Jakarta - Presiden Susilo Bambang Yudhoyono menerbitkan Peraturan Pemerintah (PP) Nomor 18 tahun 2013 yang ditandatangani 1 Maret 2013 tentang pelaksanaan cuti pejabat negara dalam kampanye Pemilu.

PP itu mengatur anggota Dewan Perwakilan Rakyat Daerah (DPRD), Dewan Perwakilan Daerah (DPD), pejabat daerah seperti bupati, wakil bupati, walikota dan wakil, gubernur dan wakil hingga menteri yang hendak mengambil cuti jelang kampanye pemilihan kepala daerah maupun pemilihan umum.

"Ini hak setiap menteri yang dari partai politik (parpol) untuk kemudian menjalankan tugas partai sejauh tidak bertentangan dengan waktu yang didedikasikan (untuk negara)," kata Juru Bicara Presiden Julian Aldrin Pasha di kantor presiden, Jakarta, Rabu (13/3).
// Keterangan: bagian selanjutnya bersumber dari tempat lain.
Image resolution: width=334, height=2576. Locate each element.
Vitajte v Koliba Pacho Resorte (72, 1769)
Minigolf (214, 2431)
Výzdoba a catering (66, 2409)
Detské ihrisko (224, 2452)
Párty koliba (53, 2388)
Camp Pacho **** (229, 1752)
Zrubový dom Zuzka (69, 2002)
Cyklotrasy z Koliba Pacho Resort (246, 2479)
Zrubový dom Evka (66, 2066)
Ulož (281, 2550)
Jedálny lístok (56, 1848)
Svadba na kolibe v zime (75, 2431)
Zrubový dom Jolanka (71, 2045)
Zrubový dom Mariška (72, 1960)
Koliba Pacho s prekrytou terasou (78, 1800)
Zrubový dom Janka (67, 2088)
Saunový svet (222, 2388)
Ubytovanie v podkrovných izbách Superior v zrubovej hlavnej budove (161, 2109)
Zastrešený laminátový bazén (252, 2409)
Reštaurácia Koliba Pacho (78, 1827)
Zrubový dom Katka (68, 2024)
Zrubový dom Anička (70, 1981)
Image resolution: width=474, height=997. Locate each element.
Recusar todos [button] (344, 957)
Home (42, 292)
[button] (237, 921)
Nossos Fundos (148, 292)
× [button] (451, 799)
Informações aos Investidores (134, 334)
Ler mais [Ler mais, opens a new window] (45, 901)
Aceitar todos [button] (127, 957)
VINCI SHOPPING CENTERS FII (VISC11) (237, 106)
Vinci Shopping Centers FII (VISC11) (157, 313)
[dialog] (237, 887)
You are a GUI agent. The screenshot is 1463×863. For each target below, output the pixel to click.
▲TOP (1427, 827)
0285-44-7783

Untuk setingkat menteri permintaan cuti diajukan kepada presiden dan diajukan selambatnya 12 hari sebelum pelaksanaan cuti. Waktu cuti untuk pejabat negara yaitu dua hari kerja dalam satu minggu kampanye baik DPR dan DPRD.

Julian mengatakan pengaturan cuti khusus menteri memang dibuat agar tidak terjadi tumpang tindih aktivitas yang membuah menteri tidak fokus pada tugasnya di pemerintahan. Namun bagaimanapun sebagai orang partai politik (parpol) menteri menurut Julian sah diberikan hak untuk berkampanye.

"Tapi bagaimanapun sebagaimana arahan bapak presiden para menteri harus tetap memprioritaskan waktunya buat negara," kata dia lagi.